====== Material supplied

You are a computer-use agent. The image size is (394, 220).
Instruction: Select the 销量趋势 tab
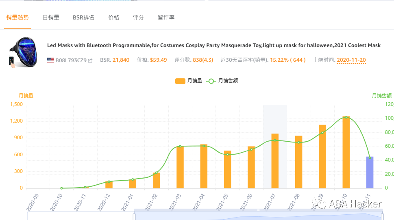17,17
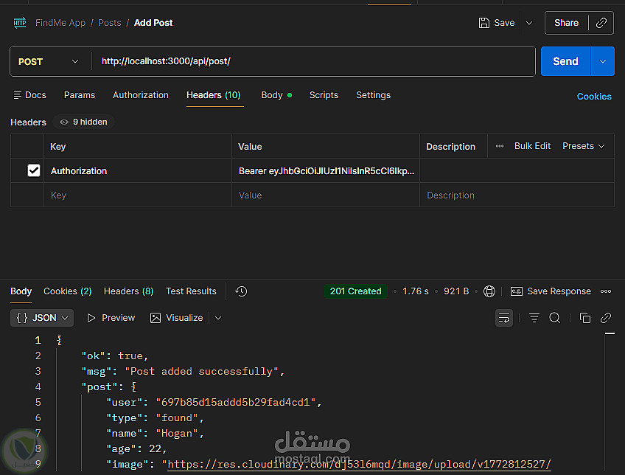
Task: Copy request link via the link icon beside Share
Action: click(601, 23)
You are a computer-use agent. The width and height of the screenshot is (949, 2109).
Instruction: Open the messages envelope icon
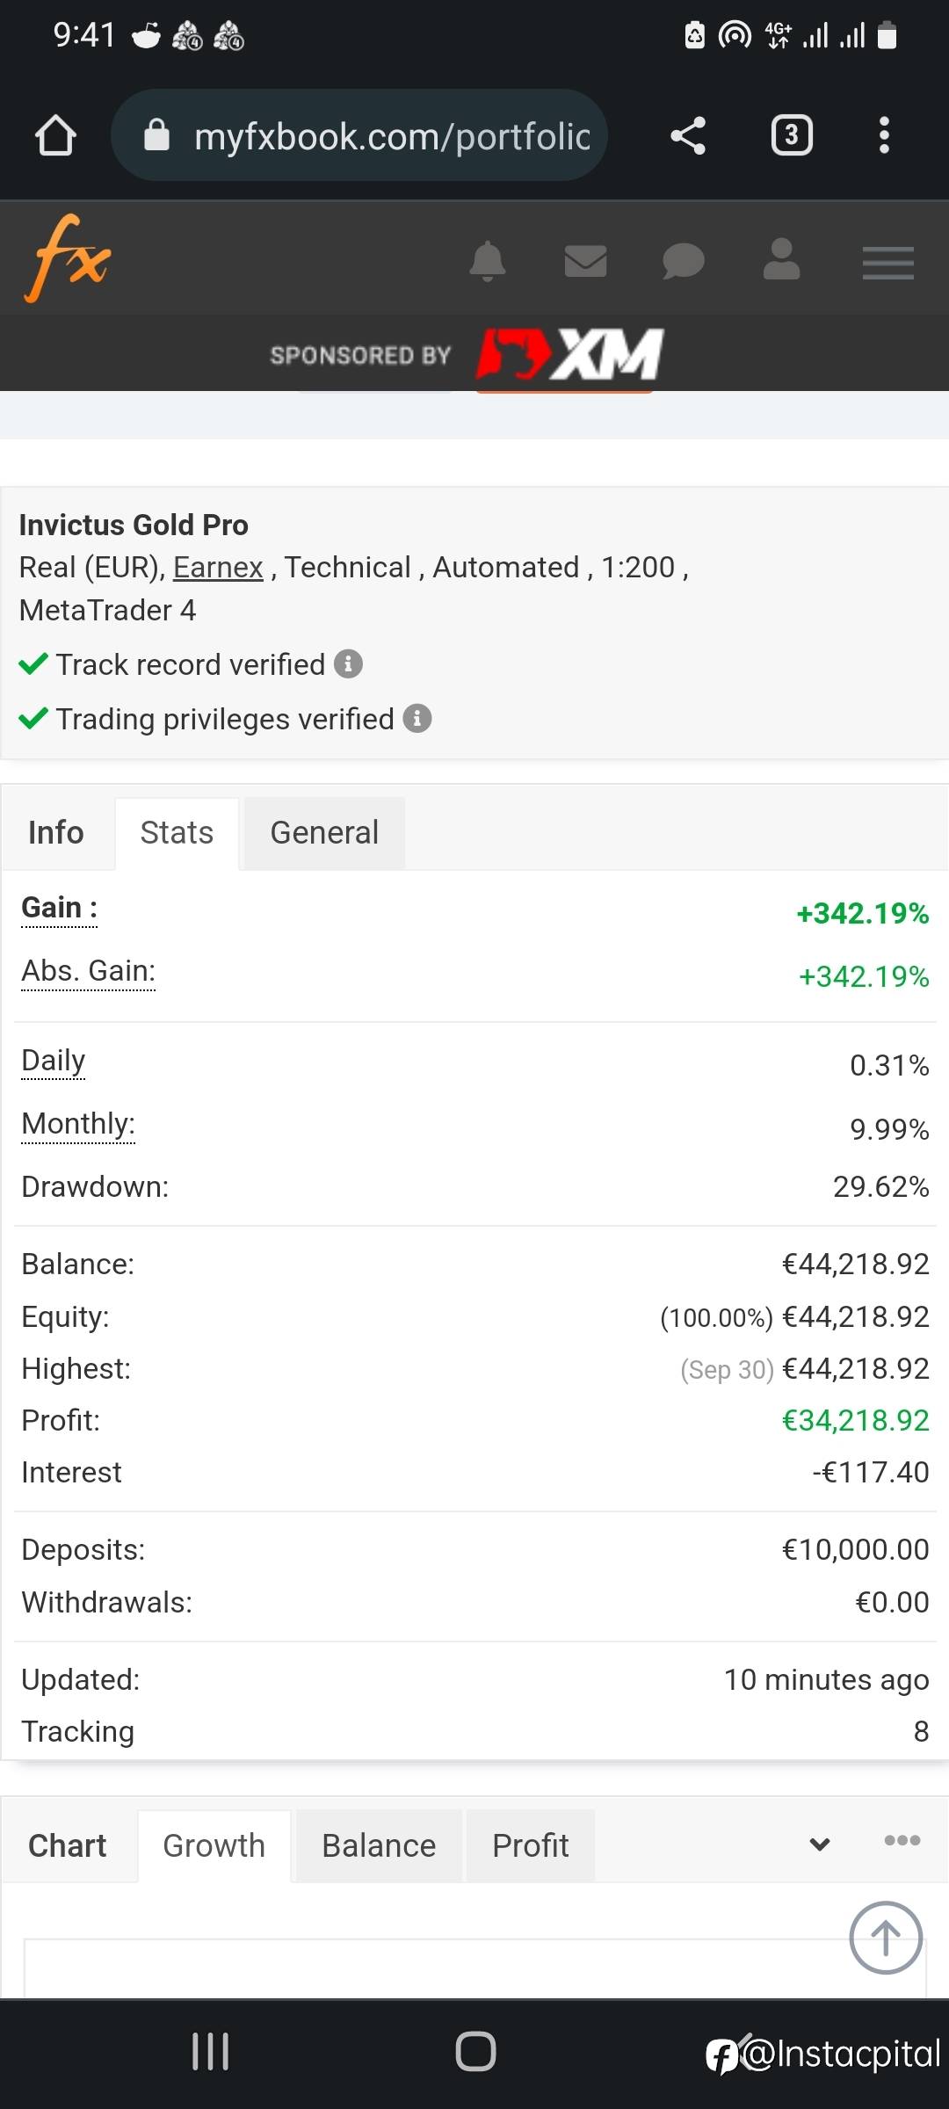click(x=585, y=262)
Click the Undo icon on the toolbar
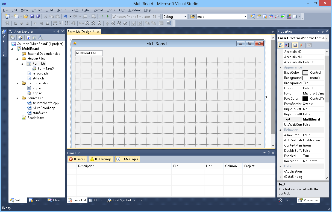Image resolution: width=332 pixels, height=212 pixels. (66, 16)
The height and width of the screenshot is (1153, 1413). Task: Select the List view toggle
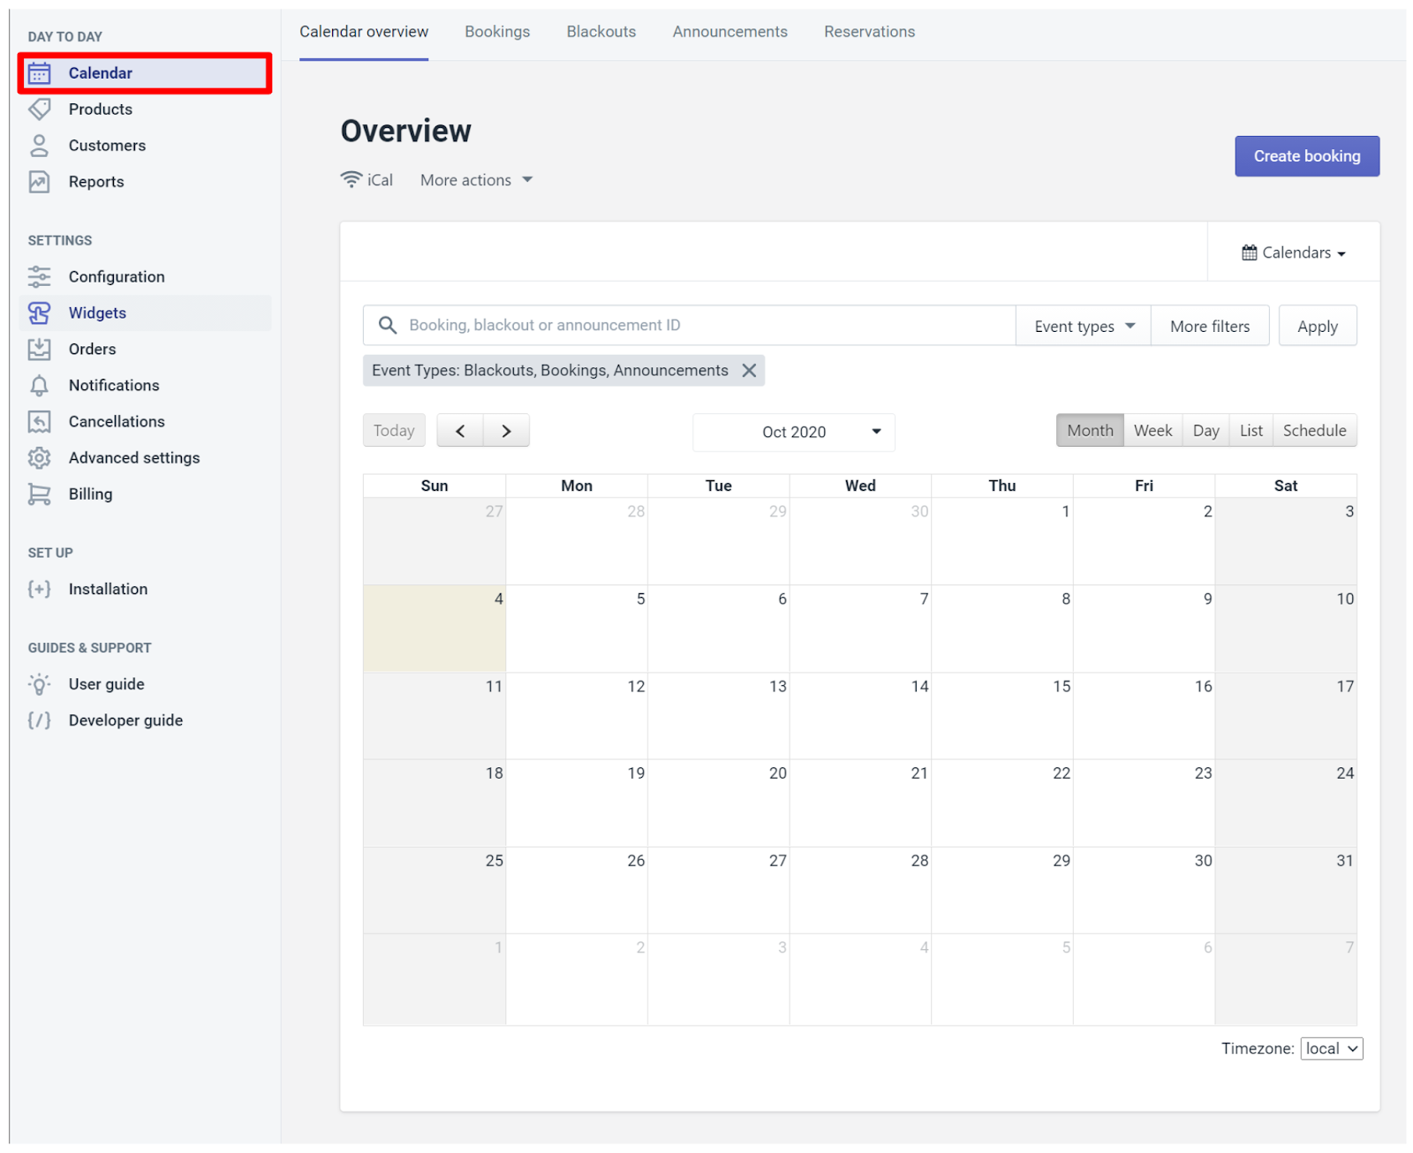point(1251,431)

============

_Task brief_
Quote the lines from the first line through the line containing "Action: click(601, 23)", including both ends, and leave the pictures out.

_Expected answer_
You are a computer-use agent. The image size is (394, 220).
Instruction: Select the 销量趋势 tab
17,17
Task: Copy request link via the link icon beside Share
Action: click(601, 23)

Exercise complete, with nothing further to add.